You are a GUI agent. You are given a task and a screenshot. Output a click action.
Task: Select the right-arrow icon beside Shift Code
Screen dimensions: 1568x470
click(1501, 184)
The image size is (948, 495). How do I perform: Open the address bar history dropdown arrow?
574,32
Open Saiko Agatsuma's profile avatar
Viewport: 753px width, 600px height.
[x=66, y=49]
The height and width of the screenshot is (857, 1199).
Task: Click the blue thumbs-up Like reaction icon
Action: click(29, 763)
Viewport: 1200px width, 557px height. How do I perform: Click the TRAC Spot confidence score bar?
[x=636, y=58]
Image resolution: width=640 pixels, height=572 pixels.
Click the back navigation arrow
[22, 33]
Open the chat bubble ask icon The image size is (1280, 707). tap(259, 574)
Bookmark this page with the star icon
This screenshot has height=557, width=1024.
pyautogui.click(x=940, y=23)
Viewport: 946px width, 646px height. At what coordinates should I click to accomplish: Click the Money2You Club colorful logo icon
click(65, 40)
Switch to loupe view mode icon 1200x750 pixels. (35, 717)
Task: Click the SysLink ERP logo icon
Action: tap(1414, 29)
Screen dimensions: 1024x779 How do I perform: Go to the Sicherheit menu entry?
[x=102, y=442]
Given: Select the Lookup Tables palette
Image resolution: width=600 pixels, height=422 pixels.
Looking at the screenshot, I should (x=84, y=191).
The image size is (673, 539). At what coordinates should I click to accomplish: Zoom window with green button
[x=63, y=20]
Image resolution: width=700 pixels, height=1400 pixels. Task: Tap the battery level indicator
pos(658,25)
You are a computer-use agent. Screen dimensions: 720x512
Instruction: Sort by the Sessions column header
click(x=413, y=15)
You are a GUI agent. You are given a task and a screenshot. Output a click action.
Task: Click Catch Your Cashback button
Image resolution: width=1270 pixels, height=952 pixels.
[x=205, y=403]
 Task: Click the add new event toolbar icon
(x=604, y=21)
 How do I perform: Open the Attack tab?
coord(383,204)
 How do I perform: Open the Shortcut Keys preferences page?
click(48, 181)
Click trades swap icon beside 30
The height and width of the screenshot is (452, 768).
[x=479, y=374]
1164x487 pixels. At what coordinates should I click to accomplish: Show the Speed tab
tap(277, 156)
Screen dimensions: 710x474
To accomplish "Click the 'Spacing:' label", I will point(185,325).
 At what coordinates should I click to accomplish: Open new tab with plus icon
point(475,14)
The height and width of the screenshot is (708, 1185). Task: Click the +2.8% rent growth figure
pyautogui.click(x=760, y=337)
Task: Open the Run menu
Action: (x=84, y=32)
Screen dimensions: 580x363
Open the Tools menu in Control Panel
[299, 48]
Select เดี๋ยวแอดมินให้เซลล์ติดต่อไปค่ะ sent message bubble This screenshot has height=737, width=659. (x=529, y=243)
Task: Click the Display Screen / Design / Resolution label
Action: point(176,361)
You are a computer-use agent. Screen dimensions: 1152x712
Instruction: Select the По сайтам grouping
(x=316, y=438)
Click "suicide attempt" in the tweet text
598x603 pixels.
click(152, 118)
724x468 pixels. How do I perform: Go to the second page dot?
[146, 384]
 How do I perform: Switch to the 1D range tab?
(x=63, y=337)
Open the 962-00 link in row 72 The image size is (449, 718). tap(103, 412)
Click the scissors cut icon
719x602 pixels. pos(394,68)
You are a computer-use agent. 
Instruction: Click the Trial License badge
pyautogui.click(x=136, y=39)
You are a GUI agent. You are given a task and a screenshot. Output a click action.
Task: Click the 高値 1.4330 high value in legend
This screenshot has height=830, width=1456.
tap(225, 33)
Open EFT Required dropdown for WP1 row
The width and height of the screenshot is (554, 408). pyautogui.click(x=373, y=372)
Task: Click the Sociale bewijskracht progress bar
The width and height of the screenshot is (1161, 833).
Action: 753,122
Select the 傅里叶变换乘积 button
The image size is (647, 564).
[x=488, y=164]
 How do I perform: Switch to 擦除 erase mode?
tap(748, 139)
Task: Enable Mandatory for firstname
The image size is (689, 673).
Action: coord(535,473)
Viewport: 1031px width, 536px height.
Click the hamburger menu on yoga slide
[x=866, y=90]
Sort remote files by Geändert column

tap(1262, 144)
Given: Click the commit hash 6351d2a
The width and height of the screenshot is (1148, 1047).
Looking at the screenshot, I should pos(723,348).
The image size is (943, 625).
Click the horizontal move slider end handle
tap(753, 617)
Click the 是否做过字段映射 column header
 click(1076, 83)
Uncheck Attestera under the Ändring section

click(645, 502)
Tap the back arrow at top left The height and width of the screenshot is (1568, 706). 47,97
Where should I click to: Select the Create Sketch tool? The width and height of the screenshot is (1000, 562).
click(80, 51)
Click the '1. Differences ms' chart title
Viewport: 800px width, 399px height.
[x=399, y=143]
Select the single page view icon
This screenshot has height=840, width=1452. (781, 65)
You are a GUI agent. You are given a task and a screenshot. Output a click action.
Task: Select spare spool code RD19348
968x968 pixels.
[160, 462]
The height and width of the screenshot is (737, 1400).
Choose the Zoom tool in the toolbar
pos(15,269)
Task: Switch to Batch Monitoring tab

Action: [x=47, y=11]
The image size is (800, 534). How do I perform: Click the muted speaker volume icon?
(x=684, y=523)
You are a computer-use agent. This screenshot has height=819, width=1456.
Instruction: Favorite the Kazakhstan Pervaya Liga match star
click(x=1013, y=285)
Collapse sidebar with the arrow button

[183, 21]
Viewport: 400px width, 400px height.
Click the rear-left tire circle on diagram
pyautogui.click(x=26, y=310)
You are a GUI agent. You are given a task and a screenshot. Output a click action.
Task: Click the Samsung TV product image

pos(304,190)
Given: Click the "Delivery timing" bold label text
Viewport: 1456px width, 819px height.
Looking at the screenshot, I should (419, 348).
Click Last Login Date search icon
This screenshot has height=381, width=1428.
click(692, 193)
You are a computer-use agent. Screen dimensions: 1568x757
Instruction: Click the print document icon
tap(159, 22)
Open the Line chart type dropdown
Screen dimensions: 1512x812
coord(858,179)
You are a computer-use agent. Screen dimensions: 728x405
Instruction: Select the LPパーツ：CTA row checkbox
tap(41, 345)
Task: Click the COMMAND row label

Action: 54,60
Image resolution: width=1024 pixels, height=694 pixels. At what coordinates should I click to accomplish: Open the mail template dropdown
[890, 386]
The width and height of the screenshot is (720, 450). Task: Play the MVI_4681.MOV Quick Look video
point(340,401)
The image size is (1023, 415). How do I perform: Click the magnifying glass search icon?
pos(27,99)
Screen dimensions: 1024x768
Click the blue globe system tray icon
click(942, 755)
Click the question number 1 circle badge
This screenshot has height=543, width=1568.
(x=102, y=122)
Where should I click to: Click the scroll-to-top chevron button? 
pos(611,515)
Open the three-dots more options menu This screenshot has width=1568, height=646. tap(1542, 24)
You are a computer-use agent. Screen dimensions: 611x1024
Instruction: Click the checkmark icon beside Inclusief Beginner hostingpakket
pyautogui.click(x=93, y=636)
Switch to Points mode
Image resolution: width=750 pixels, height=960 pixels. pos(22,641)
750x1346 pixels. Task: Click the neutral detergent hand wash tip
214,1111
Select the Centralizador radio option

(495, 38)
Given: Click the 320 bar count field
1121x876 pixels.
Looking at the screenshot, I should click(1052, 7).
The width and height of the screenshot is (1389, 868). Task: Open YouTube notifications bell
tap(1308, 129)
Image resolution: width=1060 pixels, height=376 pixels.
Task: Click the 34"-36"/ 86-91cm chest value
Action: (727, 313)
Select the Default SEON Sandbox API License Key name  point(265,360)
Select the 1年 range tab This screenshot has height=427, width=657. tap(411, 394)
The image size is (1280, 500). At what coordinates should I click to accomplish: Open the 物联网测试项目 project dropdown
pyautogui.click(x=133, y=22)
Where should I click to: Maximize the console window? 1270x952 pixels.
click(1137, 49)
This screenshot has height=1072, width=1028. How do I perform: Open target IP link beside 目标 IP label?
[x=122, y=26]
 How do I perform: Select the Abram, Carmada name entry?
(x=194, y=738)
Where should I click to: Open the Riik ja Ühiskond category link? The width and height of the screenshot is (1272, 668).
* * * * * * *
** Prompt **
From the records above, transcribe exactly the run of lines that opens with the line holding "Viewport: 1456px width, 819px height." and closes with the line holding "You are a computer-use agent. Screen dimensions: 1568x757", both included.

** Finished exercise **
Viewport: 1456px width, 819px height.
Looking at the screenshot, I should (419, 348).
Click Last Login Date search icon
This screenshot has height=381, width=1428.
click(692, 193)
You are a computer-use agent. Screen dimensions: 1568x757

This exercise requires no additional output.